I joined a Facebook women group and raised the FGM issue in an attempt to collect feedback. A woman, 40, was the first to engage with me. She spoke about her experiences with FGM practice when she was seven years old. She explained how this practice has physical and psychological consequences on women. She said that she has become sterile because this brutal operation caused a major damage in her ovary. As she underwent the pharaonic style of FGM, which is described as the most server and dangerous category of FGM. She said that she started to be speak out against such bad habit in other women groups on social media. She warned women about having the same destiny of her and became deprived from motherhood.
She called for the government to adopt strict laws to punish anybody, who would do such a practice against his wife, sister, or daughters.
Another girl said she got engaged three times and broke up when her fiancé asked her to get her gentiles mutilates. She added if this the only way to get married, so I don’t want to.
“All my friends who underwent FGM are suffering severe pain in their period’s time, or when they are giving birth,” she said.
We found horrifying details about FGM in Sudan, amid efforts to fight the practice. The Sudanese government has adopted an amendment to criminal code, making FGM a crime publishable by up to three years in prison despite efforts by NGOs and other organizations to adopt harsh penalties against those carrying such practice.
Official statistics in 2016 showed that 31,5 percent of children under four years were undergone FGM. The practice is called in Sudan a purity operation, especially the pharaonic style which is still spread especially in rural areas. Old women in rural areas are still insisting on conducting such style to their daughters and grandchildren to protect them from being described as whores.
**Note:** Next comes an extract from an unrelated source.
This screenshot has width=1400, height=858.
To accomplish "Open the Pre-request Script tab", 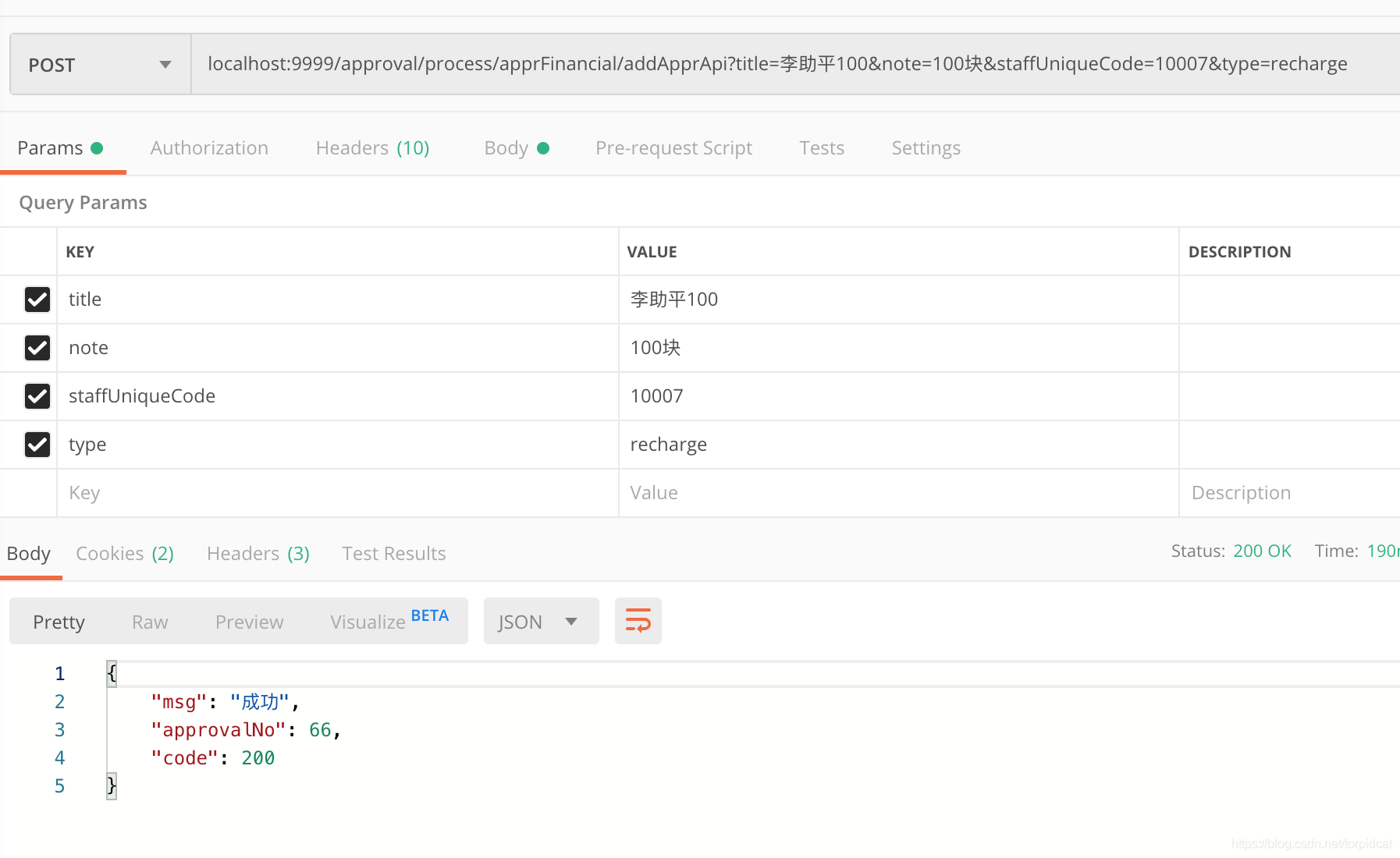I will [673, 147].
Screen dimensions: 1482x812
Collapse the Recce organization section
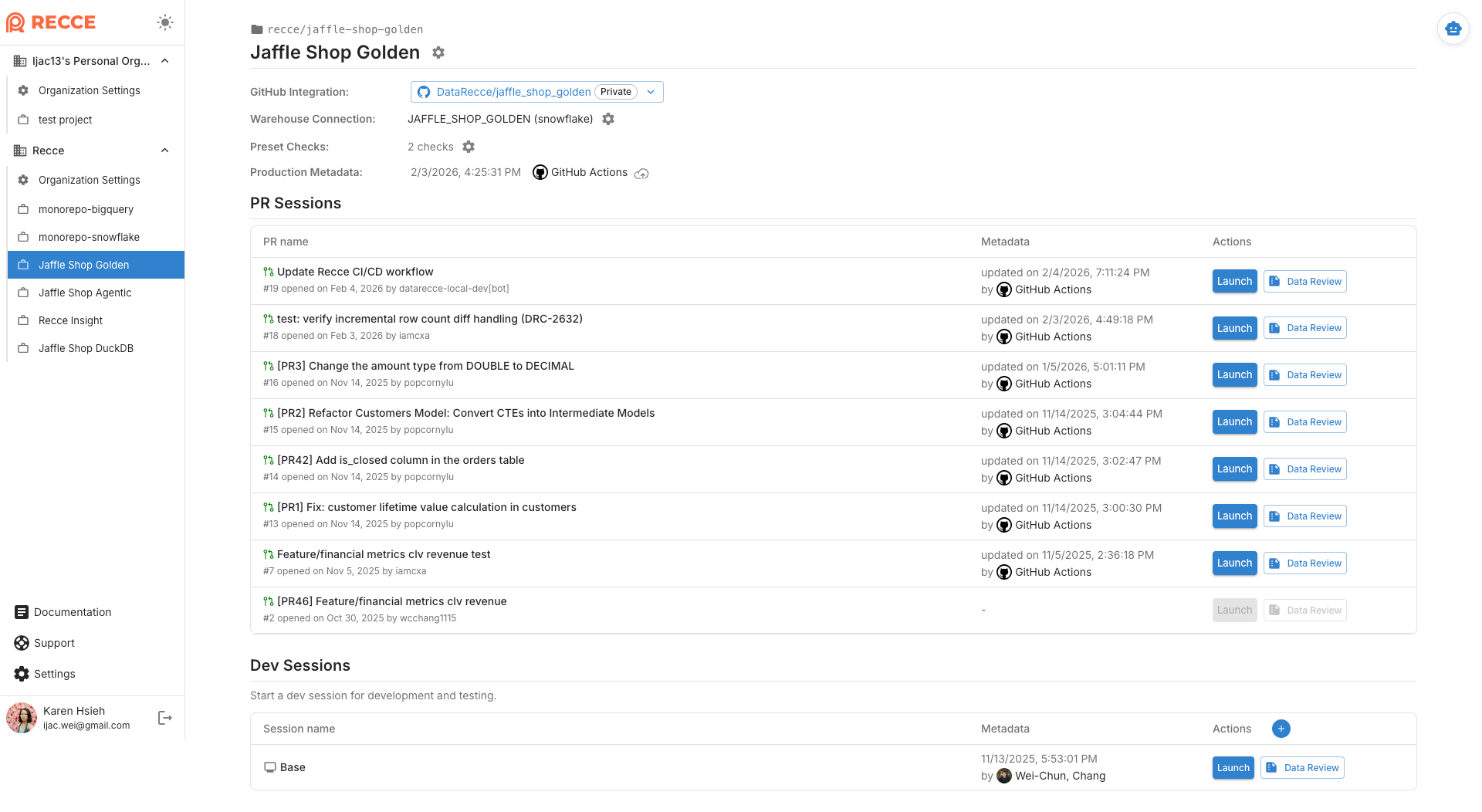[x=164, y=151]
Worth to say, that the statistics indicate the highest rate of this brutal action is in Nile state with 83.3%, and in the Northern state with 83.4%. The percentage declines gradually in other states.
There are also prevailing beliefs in the society that this practice prevent infidelity and increase men pleasure while having sex with their wives.
We found that many woman and children lose their lives in the countryside because of such practice. We are going to demonstrate all legal, activists, doctors, and all whom may concern opinions about this issue, in our next series of investigations.